The same women also racked up greater distances during 25 minutes of cycling, and experienced better results in a step-up test.
Inspired by the potential of this supplement in development, here are more other ideas to help improve your running.
Change your pace
If you only do one thing to improve your run times, it should be changing your pace. Don’t plod along at the same speed, run in bursts, sprint up hills, see how fast you can cover a kilometre, and race for home.
Check your fuel
If you know you’re genuinely carrying a few extra kilos, making small diet changes like having egg on toast for breakfast instead of a takeaway muffin or croissant will make all the difference. Equally; however, if you suspect your nutritional intake is too low, you need to address it. Women, in particular, may find simply getting enough iron in their diet can make a significant difference to their performance.
It’s easy to skimp on fluids, especially in winter. Even mild dehydration can reduce a runner’s performance by 10–20 per cent. For a rough estimate of how much to drink, multiply your weight in kilos by .033 and that’s how many litres a day you need of non-caffeinated fluid.
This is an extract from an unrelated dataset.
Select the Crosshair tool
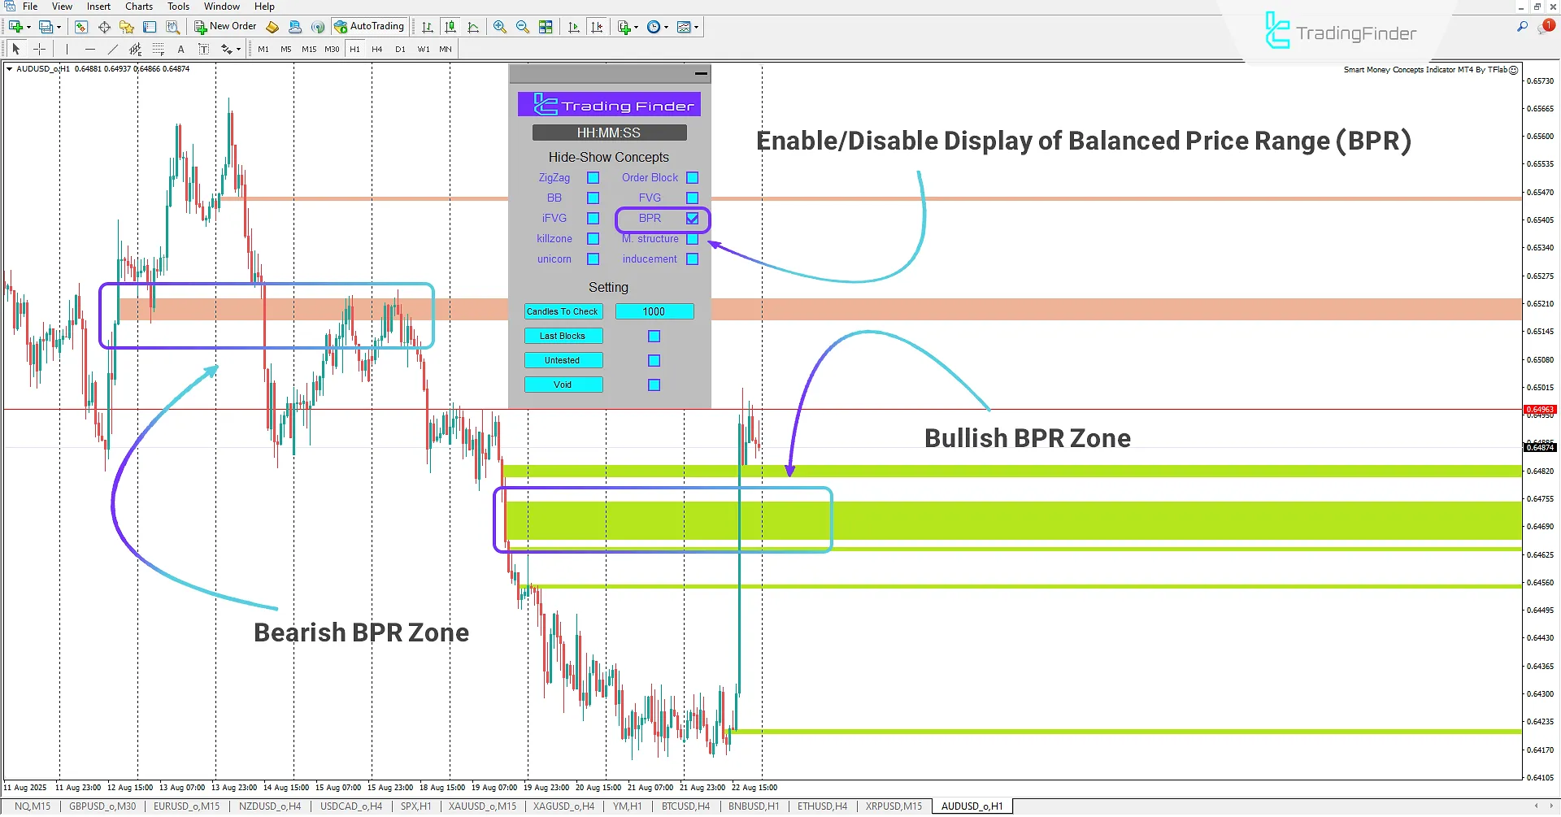Screen dimensions: 1561x817 tap(40, 49)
In addition, take on an extra litre for every hour you run.
Get an expert to look at your stride pattern
If your stride is excessively long, you’ll throw your lead foot out so far you land heavily on your heel, which can act as a brake momentarily stopping you at each stride. It’s also hard on your joints.
Try to ensure your foot lands under your centre of gravity, and teach yourself to take off from the propelling foot when it’s directly under your hips for a more efficient and easy run.
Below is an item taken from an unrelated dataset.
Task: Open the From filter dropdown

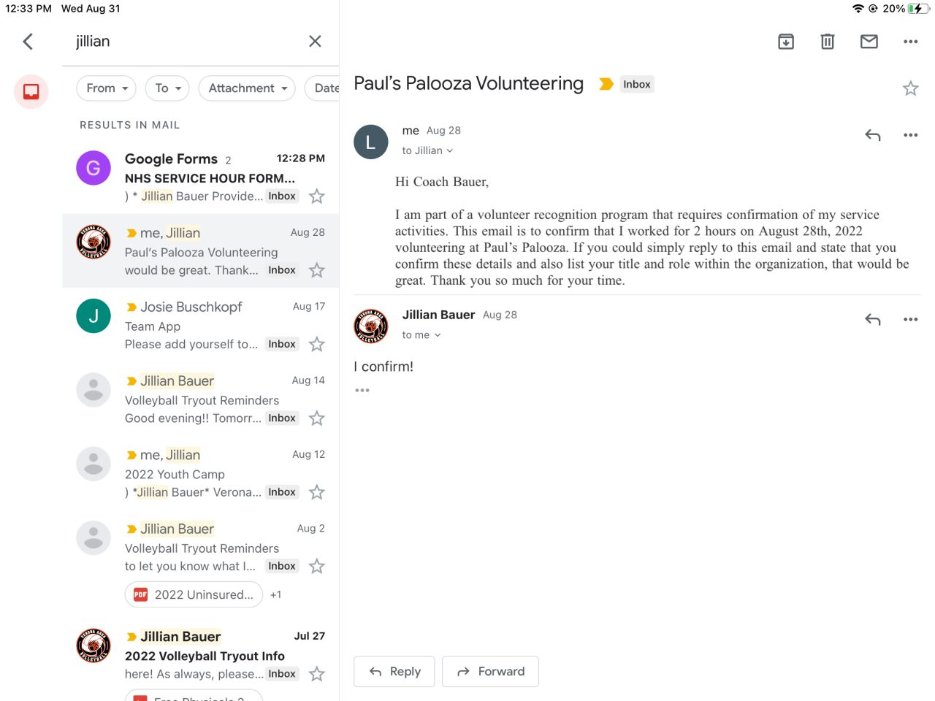Action: (107, 88)
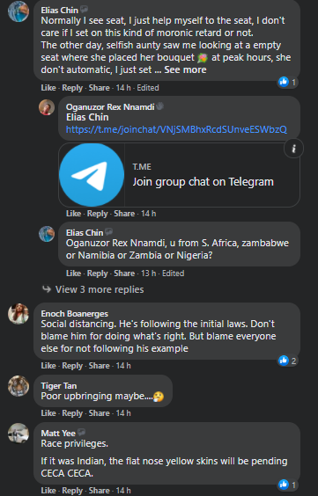Like Tiger Tan's comment
Image resolution: width=318 pixels, height=496 pixels.
(48, 413)
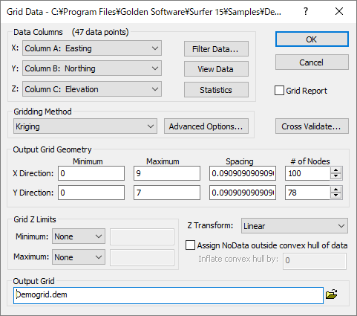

A shorter stride also means a higher leg turnover rate, which is more efficient – it’s like spinning on a bike. Experts say the most efficient rate is about 85–90 steps per minute, that’s counting left or right steps. Counting can also double up as a mind-focussing mantra.
Join a running club
Having other people to train with, pushing yourself to keep up, trying new routes and training regimes, and sharing tips and ideas can revitalise your running performance.
See a sports podiatrist or running shoe expert
Sometimes a specialised shoe can make an incredible difference to the way you run, not just by correcting a bad pronation, but also making sure you land on the correct area of the foot.
Listen to sensory data
In this age of fitness apps and heart rate monitors, it’s easy to forget how to stay in touch with your body. Instead of getting hung up on numbers, focus on your breathing, check how relaxed you or whether you’re clenching your fists or hunching your shoulders. Ask if your stride feels smooth and comfortable like you’re floating over the ground.
Remember to rest
Recovery days are as important as running days. Have at least two active recovery days a week when you walk or swim instead of pounding pavements.
Use your arms
Driving them backwards from the shoulder joint often results in greater propulsion than pumping them forward.
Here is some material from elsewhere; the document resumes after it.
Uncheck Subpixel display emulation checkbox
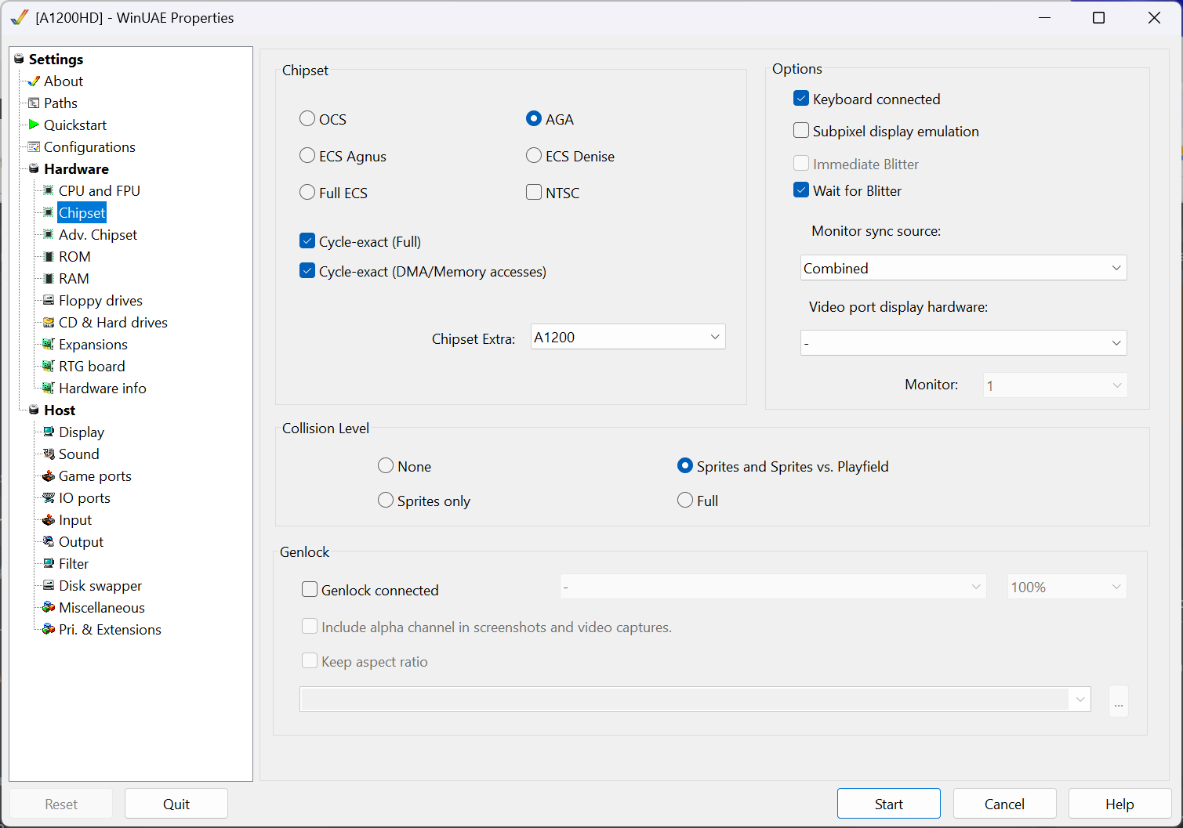 point(801,131)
Add in regular sessions of strength training
Squatting, especially single-leg squats, lunging, side planks, deadlifts, and glute bridges will all strengthen muscles and tendons.
Get seven to eight hours sleep a night
One bad night won’t affect your running performance too much, but if you’ve had a week of bad sleep, you’ll start to suffer. Try a sleep meditation if you’re struggling.
Pretend you’re running on ice
Technique and form will both improve efficiency. Run tall, imagining there’s a pole through your body. Keep your arms and hands relaxed – pretend you’re holding a leaf between your thumb and forefinger. Imagine you’ve got headlights in your chest and you want them to shine straight ahead, and think about running on ice to keep your footfall light.